Precise copying is required. Return the data below in full.
== Segment start ==
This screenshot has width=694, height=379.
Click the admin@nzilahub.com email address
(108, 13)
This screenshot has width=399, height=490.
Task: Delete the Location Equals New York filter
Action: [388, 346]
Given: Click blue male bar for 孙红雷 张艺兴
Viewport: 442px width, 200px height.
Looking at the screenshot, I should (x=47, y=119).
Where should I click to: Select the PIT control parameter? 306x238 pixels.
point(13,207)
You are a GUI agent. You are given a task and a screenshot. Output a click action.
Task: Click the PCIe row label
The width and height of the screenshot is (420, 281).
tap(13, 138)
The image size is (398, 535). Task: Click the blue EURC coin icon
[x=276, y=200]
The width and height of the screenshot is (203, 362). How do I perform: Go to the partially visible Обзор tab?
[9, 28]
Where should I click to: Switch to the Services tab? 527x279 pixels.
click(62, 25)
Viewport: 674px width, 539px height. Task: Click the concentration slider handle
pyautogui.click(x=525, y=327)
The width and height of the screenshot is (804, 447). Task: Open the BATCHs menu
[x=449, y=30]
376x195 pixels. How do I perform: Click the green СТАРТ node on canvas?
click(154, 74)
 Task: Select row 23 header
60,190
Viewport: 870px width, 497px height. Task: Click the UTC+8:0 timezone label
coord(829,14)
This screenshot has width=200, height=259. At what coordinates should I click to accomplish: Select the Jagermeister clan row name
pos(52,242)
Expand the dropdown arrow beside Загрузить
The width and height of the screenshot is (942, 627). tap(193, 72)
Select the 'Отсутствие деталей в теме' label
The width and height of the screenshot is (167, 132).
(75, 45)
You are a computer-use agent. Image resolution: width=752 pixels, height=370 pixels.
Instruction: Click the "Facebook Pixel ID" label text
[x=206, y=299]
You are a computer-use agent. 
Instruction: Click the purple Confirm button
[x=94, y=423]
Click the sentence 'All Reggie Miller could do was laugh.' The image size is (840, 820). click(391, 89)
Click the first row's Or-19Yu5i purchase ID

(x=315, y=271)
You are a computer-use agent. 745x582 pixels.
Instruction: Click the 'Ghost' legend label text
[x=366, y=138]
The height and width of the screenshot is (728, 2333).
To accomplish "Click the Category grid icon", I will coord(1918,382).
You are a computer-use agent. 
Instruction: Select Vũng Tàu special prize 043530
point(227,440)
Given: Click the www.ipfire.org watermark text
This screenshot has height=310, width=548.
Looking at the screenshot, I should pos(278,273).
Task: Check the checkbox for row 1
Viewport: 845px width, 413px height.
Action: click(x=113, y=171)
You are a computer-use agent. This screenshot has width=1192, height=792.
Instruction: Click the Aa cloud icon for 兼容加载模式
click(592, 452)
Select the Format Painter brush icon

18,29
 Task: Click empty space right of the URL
== Segment end ==
### Written response
This screenshot has width=694, height=379.
Click the admin@nzilahub.com email address
(108, 13)
This screenshot has width=399, height=490.
Task: Delete the Location Equals New York filter
Action: [388, 346]
Given: Click blue male bar for 孙红雷 张艺兴
Viewport: 442px width, 200px height.
Looking at the screenshot, I should (x=47, y=119).
Where should I click to: Select the PIT control parameter? 306x238 pixels.
point(13,207)
You are a GUI agent. You are given a task and a screenshot. Output a click action.
Task: Click the PCIe row label
The width and height of the screenshot is (420, 281).
tap(13, 138)
The image size is (398, 535). Task: Click the blue EURC coin icon
[x=276, y=200]
The width and height of the screenshot is (203, 362). How do I perform: Go to the partially visible Обзор tab?
[9, 28]
Where should I click to: Switch to the Services tab? 527x279 pixels.
click(62, 25)
Viewport: 674px width, 539px height. Task: Click the concentration slider handle
pyautogui.click(x=525, y=327)
The width and height of the screenshot is (804, 447). Task: Open the BATCHs menu
[x=449, y=30]
376x195 pixels. How do I perform: Click the green СТАРТ node on canvas?
click(154, 74)
 Task: Select row 23 header
60,190
Viewport: 870px width, 497px height. Task: Click the UTC+8:0 timezone label
coord(829,14)
This screenshot has width=200, height=259. At what coordinates should I click to accomplish: Select the Jagermeister clan row name
pos(52,242)
Expand the dropdown arrow beside Загрузить
The width and height of the screenshot is (942, 627). tap(193, 72)
Select the 'Отсутствие деталей в теме' label
The width and height of the screenshot is (167, 132).
(75, 45)
You are a computer-use agent. Image resolution: width=752 pixels, height=370 pixels.
Instruction: Click the "Facebook Pixel ID" label text
[x=206, y=299]
You are a computer-use agent. 
Instruction: Click the purple Confirm button
[x=94, y=423]
Click the sentence 'All Reggie Miller could do was laugh.' The image size is (840, 820). click(391, 89)
Click the first row's Or-19Yu5i purchase ID

(x=315, y=271)
You are a computer-use agent. 745x582 pixels.
Instruction: Click the 'Ghost' legend label text
[x=366, y=138]
The height and width of the screenshot is (728, 2333).
To accomplish "Click the Category grid icon", I will coord(1918,382).
You are a computer-use agent. 
Instruction: Select Vũng Tàu special prize 043530
point(227,440)
Given: Click the www.ipfire.org watermark text
This screenshot has height=310, width=548.
Looking at the screenshot, I should pos(278,273).
Task: Check the checkbox for row 1
Viewport: 845px width, 413px height.
Action: click(x=113, y=171)
You are a computer-use agent. This screenshot has width=1192, height=792.
Instruction: Click the Aa cloud icon for 兼容加载模式
click(592, 452)
Select the Format Painter brush icon

18,29
 Task: Click empty space right of the URL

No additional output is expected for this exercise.